In Tirana, her father was a printer, her mother a mechanic, but both became opponents of the Hoxha regime. The young Klentiana became fascinated by British history and now, years later, is married to a British barrister and has a son named William, after Pitt the Younger.

As a lawyer, she has prosecuted for official bodies, including the Environment Agency, the Serious Fraud Office and the Metropolitan Police – and is proud, as a foreign-born woman, to have the security clearance to allow such sensitive work. “In Albania, the nepotism is such that I wouldn’t be able to be a lawyer,” she says.

As a centrist conservative active in human rights, Mahmutaj is conflicted by the Albanian immigration question. She appreciates that prospects for Albanians in their own country are limited by corruption, but insists the UK must get to grips with its borders. She favors a pragmatic policy of being open to incoming Albanians likely to be useful to a Britain chronically short of labor.

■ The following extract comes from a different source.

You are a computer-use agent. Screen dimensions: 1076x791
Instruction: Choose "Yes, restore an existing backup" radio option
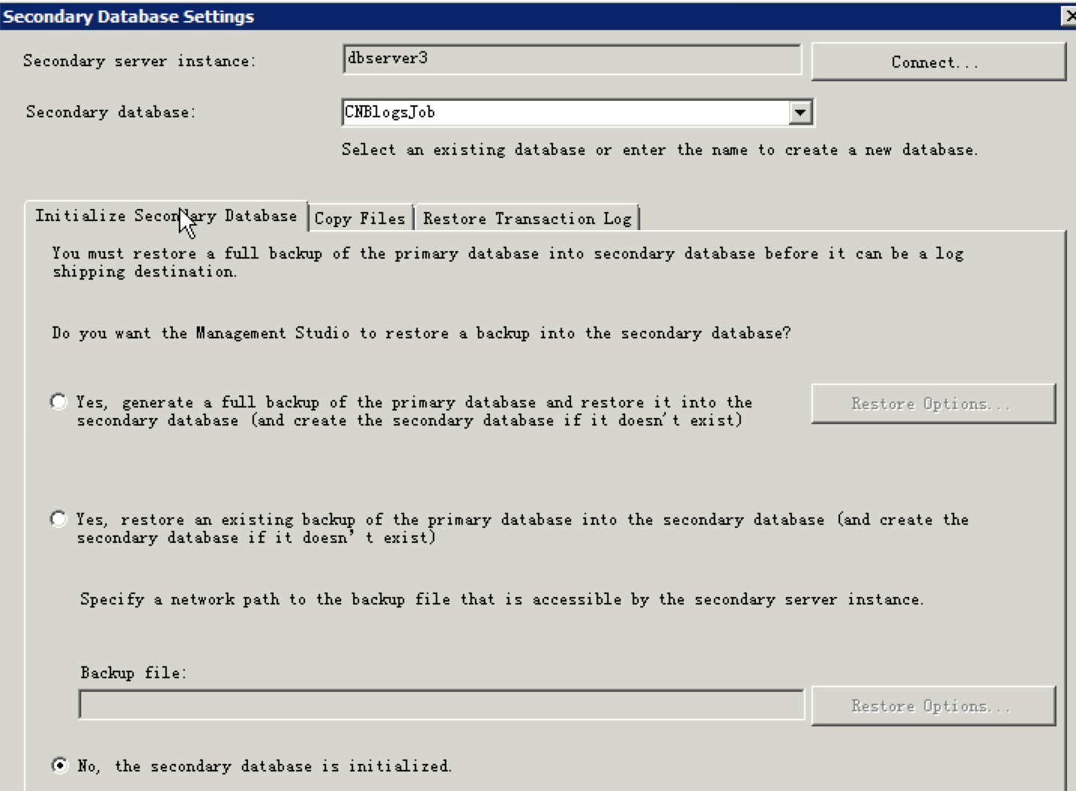point(59,519)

None the less, she objects to the media and politicians implying that all Albanians are criminals by highlighting the ethnicity of the few convicted. “Factually it’s not incorrect, but to stereotype and paint everybody from that country with the same brush and vilify them must be wrong. But I’ve never felt subject to racism or xenophobia, which is incredible. When I share stories with other Albanians in continental Europe, they don’t have similar experiences.”

“Albanians are talented people,” she says. “There are only 3.1 million of us in Albania, but we’ve made huge contributions here and around the world in academia, in science, in medicine, in banking. It falls on each of us to scream about being Albanian rather than hide it.”

Like Olti Bokciu, Mahmutaj has an Albanian flag in her office. “Britain is home and this is my country, but it’s very important to be reminded of who you are and where you come from.”